Prednisone treatment inhibits the differentiation of B Iymphocytes into plasma cells in MRL/MpSlac-lpr mice

Aim： A number of evidence shows that the differentiation of B lymphocytes into plasma cells plays an important role in lupus pathogenesis. In this study we investigated how prednisone, a classical therapeutic drug for autoimmune diseases, regulated plasma cell differentiation in MRL/MpSlac-lpr mice. Methods： MRL/Ipr mice were treated with prednisone （2.5 or 5 mg·kg^-1·d^-1, ig） for 13 weeks, and the proteinuria levels and survival times were monitored. After the mice were euthanized, blood sample, spleen and thymus were collected.
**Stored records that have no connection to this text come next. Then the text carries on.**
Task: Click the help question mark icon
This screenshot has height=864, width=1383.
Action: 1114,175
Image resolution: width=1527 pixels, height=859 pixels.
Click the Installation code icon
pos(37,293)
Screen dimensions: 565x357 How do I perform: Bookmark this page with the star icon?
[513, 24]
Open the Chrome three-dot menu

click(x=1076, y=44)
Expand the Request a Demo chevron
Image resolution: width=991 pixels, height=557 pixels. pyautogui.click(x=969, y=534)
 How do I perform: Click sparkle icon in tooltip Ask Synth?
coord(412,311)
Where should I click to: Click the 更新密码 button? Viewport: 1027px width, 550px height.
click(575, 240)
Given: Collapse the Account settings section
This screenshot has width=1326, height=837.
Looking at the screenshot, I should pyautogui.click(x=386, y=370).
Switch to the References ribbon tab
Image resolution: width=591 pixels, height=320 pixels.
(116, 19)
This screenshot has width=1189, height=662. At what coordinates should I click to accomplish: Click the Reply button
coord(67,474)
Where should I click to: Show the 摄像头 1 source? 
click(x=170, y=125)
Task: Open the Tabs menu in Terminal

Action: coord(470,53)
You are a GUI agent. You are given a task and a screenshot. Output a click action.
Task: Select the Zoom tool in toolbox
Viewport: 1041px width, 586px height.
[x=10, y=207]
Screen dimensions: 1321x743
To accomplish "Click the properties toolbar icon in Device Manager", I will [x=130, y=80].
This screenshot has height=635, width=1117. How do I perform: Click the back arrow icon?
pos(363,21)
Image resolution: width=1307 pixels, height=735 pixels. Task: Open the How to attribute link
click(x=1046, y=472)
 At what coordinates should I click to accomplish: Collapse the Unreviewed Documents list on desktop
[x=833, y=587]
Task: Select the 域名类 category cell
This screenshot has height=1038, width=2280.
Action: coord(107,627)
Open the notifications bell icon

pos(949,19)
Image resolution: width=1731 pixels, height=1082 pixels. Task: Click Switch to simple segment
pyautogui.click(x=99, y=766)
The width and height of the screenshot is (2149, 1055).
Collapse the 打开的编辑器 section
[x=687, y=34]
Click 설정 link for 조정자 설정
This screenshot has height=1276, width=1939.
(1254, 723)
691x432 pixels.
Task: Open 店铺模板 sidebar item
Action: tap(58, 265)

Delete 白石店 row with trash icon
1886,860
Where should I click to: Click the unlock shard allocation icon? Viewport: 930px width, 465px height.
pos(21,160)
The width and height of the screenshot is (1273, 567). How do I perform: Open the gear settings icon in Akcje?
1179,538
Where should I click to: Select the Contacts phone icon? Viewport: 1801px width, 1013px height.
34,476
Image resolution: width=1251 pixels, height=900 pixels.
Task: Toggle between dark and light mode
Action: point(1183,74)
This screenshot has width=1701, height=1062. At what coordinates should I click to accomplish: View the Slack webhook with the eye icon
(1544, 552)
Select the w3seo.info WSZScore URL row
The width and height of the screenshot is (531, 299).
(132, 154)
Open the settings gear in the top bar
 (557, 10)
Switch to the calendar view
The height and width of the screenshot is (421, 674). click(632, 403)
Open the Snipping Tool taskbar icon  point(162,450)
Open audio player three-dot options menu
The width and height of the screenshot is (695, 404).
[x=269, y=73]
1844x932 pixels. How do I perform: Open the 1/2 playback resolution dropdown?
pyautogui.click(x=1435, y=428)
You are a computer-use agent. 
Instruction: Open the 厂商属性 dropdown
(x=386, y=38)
The serum levels of anti-dsDNA antibody, anti-nuclear antibody, IL-21, and IL-10 were detected using ELISA kits. Subsets of splenic B and T lymphocytes were quantified with flow cytometry. Transcription factor Blimp-1 and Bcl-6 expression was determined using qPCR and Western blot. Results： Prednisone treatment dose-dependently attenuated the lupus symptoms in MRL/Ipr mice with decreased proteinuria levels, prolonged survival times, decreased serum anti-nuclear antibody levels, and reduced spleen and thymus indices. Prednisone treatment also significantly decreased the elevated percentages of plasma cells and plasma cell precursors, decreased the percentages of activated T cells, and increased the frequency of CD4^＋CD62L^＋ cells, demonstrated that decreased anti-nuclear antibodies and improvements in lupus symptoms were associated with decreased plasma cells. Furthermore, prednisone treatment decreased serum IL-21 and IL-10 levels and reduced the expression of splenic Blimp-1 and Bcl-6 （two key regulatory factors for plasma cell differentiation） in MRL/Ipr mice. Conclusion： Prednisone treatment restricts B lymphocyte differentiation into plasma cells in MRL/Ipr mice, which may be correlated with the inhibition of IL-21 production and the restoration of the balance between Blimp-1 and Bcl-6.